Recommended steps for increasing caloric intake in palliative care:
1. Address pain, nausea or other underlying causes where possible
2. Coaxing (e.g. hand feeding, dietary modification) · Syringe feeding is usually not practical
1. Pharmacologic approaches (1) including:
1. Mirtazapine - can cause behavioural changes e.g. vocalisation or agitation. Should not be used concurrently
with cyproheptadine. Is absorbed transdermally in healthy cats with effective appetite stimulation, although the appropriate dose has not been determined (2)
2. Cyproheptadine - may take a few days to be effective, may cause sedation or paradoxical hyperexcitability
3. Capromorelin - recently approved (in dogs), ghrelin receptor agonist. Can cause diarrhoea, vomiting, and excess salivation (3)
4. Prednisolone
2. Feeding tubes
In my opinion, feeding tubes should be considered in palliative patients only in select circumstances i.e. where other quality of life factors are considered good (e.g. pain is controlled, activity and mobility are acceptable) but inadequate caloric intake persists. Feeding tubes are not recommended where inadequate intake is due to effects of cancer that are not otherwise being addressed e.g.
in oral tumours where the animal is not eating well due to pain.
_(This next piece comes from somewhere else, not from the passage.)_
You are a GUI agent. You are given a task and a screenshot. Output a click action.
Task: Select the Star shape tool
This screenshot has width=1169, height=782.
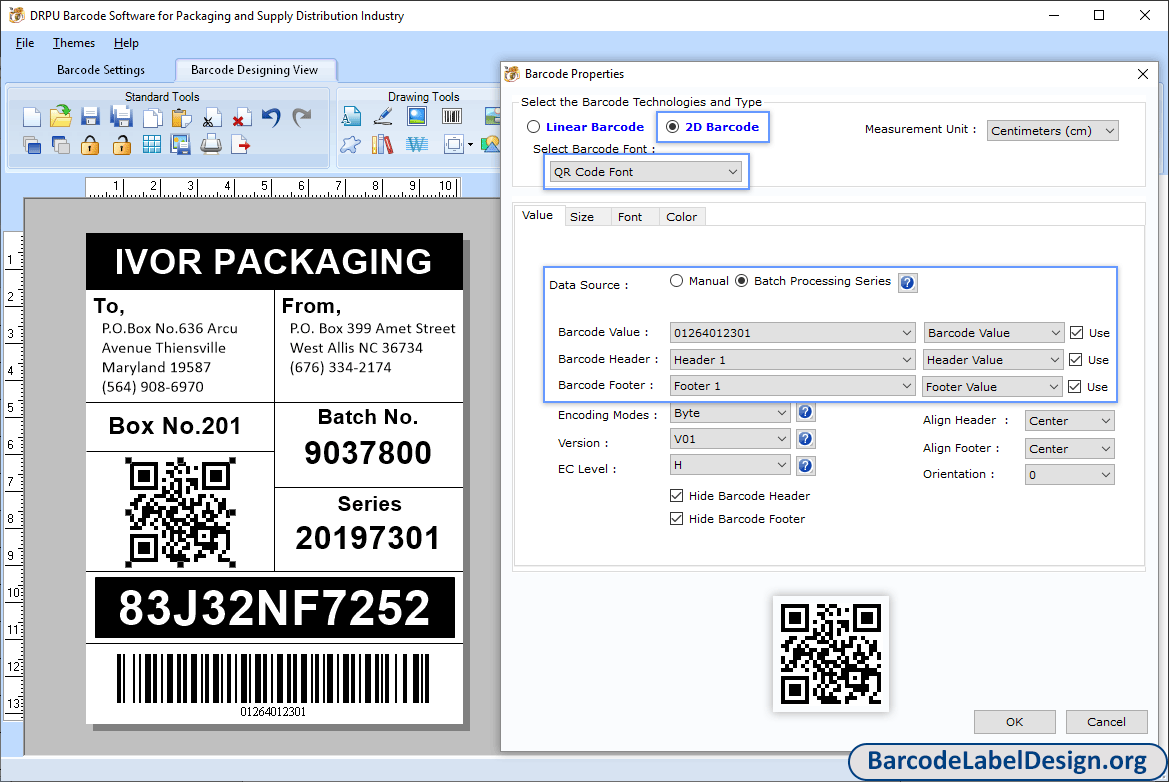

Oesophagostomy and gastrostomy tubes are the most common approaches used. Oesophagostomy tubes typically last for weeks to months. Gastrostomy tubes should be considered when anticipated need is for > 6-8 weeks. Placement of gastrostomy tubes is more challenging than oesophagostomy tubes and typically requires either an endoscopic or surgical approach. Naso-oesophageal or nasogastric tubes are quick and non-invasive to place but are usually short term (days) and can only accommodate liquids. These approaches may be used in cases where a definitive diagnosis
is pending or while assessing for rapid response to treatment before making longer term decisions.